Tuesday, August 24, 2010
Tauba Auerbach Brings Marble to the Whitney's Future Home
Tauba Auerbach, Quarry, 2010. On view at 820 Washington Street, New York, as part of Whitney on Site." Photos: 16 Miles
For an installation at the site of the Whitney’s future downtown branch, Tauba Auerbach has wrapped trailers and storage sheds near the High Line with high-resolution photographs of marble, transforming those temporary structures into huge blocks of the precious material. It is another strong piece to set alongside the uniformly sumptuous, meticulously crafted works that have filled her oeuvre. (It also doubles as a low-budget riff on Martin Creed’s luxurious and ostentatious marble floor at Gavin Brown’s enterprise, which will soon be installed as a staircase in Edinburgh, Scotland.)
The shift from shed to block is not seamless: the ripples of the metal storage sheds are visible, and air-conditioners jut out from the trailers. Auerbach is not aiming for a perfect transformation. Her most fascinating work has to do with the gap between sight and knowledge, things as they appear and things as they actually are. By changing the spacing of dots in her Op art works she gives the appearance that they have been damaged. In her “Greater New York” pieces she turns canvas into other textiles, painting minute folds and creases.
Auerbach knows that close inspection will always reveal the artifice of her creations. While Op art aims to lead eyes into optical illusions, her art mimics that optical play and then alters it just slightly. The trick breaks down. That is a remarkable feat: finding new material in Op art, a movement that has long been thought of as an artistic dead end, and it has earned her spots in the 2010 Whitney Biennial, the New Museum triennial, and MoMA P.S.1’s "Greater New York."

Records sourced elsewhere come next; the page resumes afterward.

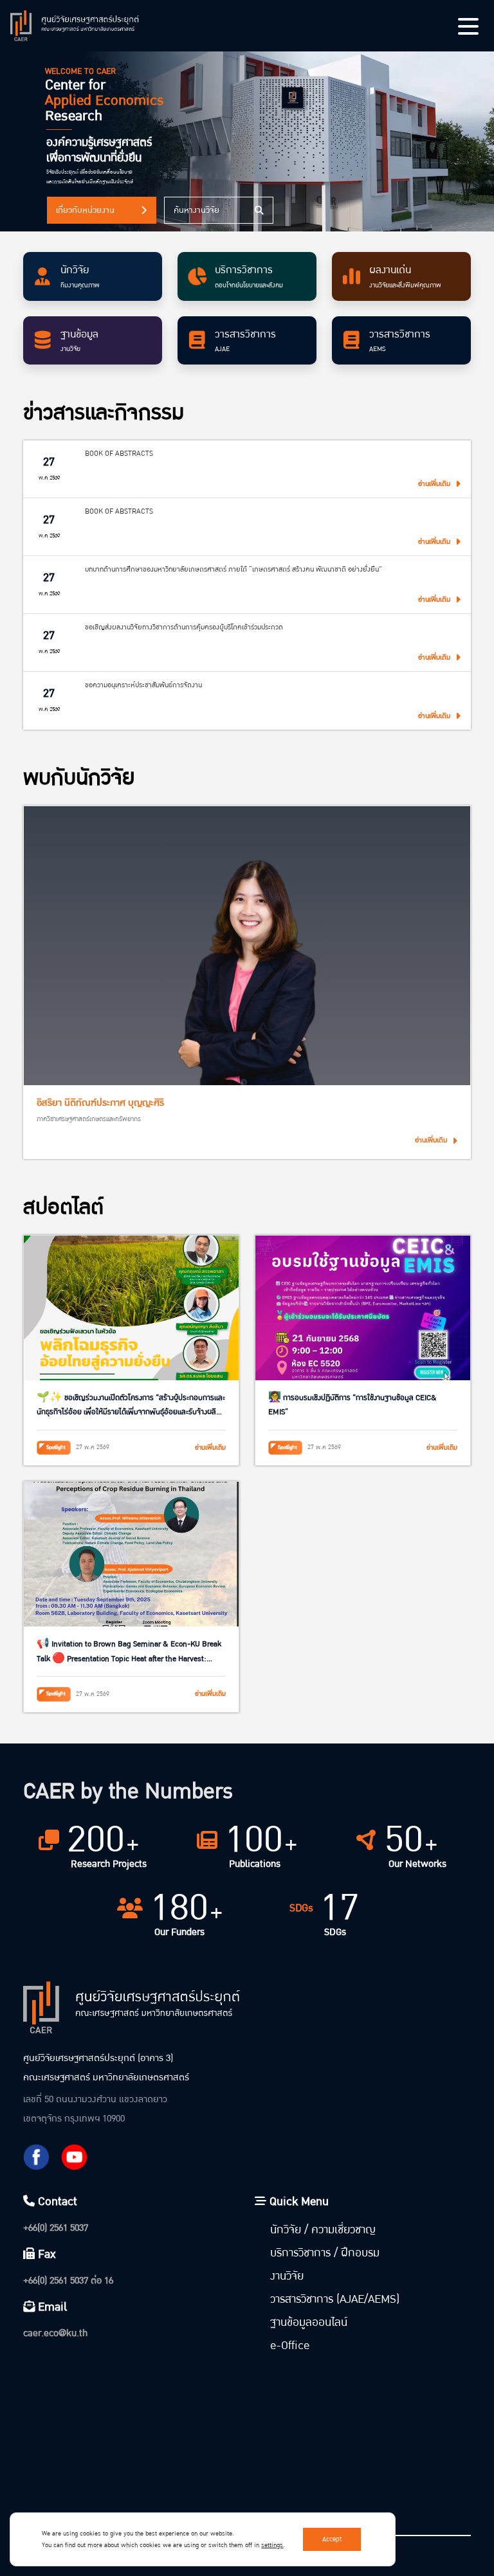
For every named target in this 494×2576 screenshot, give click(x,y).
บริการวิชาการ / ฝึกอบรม (325, 2253)
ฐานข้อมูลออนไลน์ (308, 2322)
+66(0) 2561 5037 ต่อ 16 (68, 2281)
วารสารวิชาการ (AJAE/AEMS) (334, 2299)
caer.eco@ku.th (55, 2333)
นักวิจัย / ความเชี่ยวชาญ (323, 2229)
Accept (332, 2539)
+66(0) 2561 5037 (55, 2228)
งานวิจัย (287, 2276)
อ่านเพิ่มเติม (431, 1140)
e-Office (289, 2345)
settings (272, 2545)
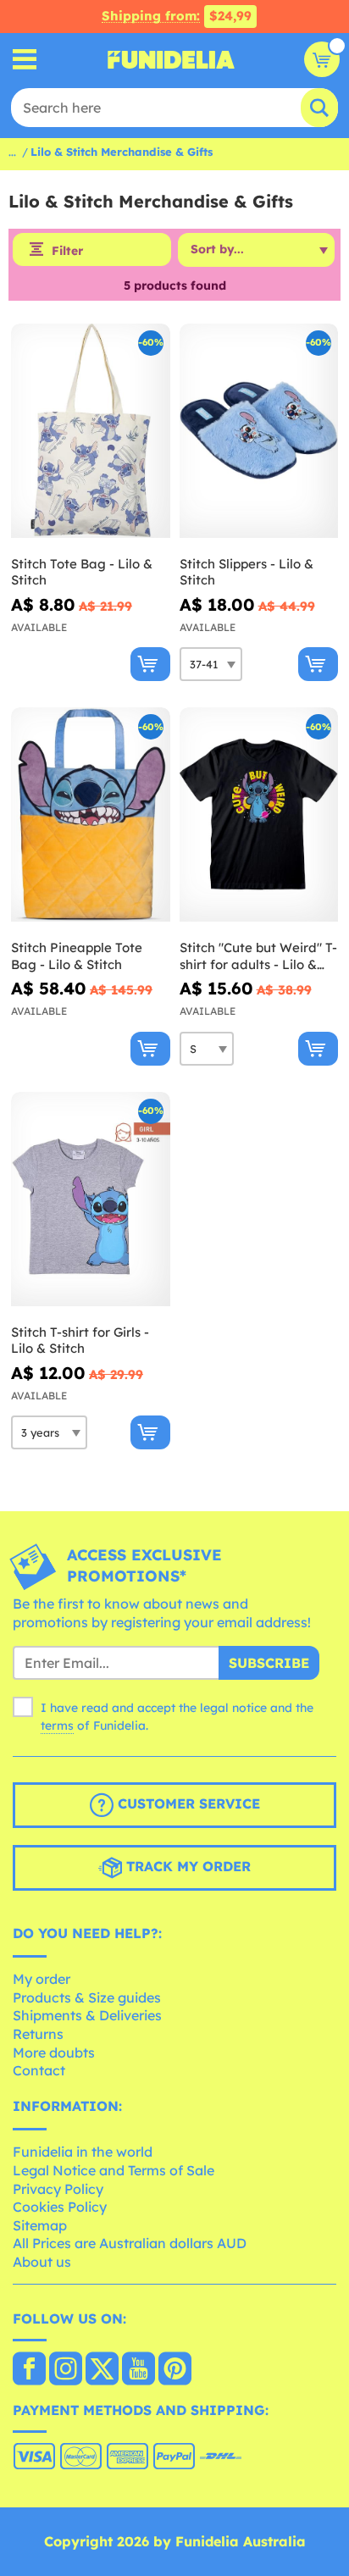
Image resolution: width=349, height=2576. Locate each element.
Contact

Unsurprisingly, she has also been anointed as a possible art-market superstar. “I feel like it’s a LeBron James announcement,” art adviser Lisa Schiff told Bloomberg earlier this month, speculating about the lucky dealer will represent Auerbach in New York, now that her former gallerist, Jeffrey Deitch, has left town. Her Whitney commission, which closes on Sunday, will do nothing to dull that excitement.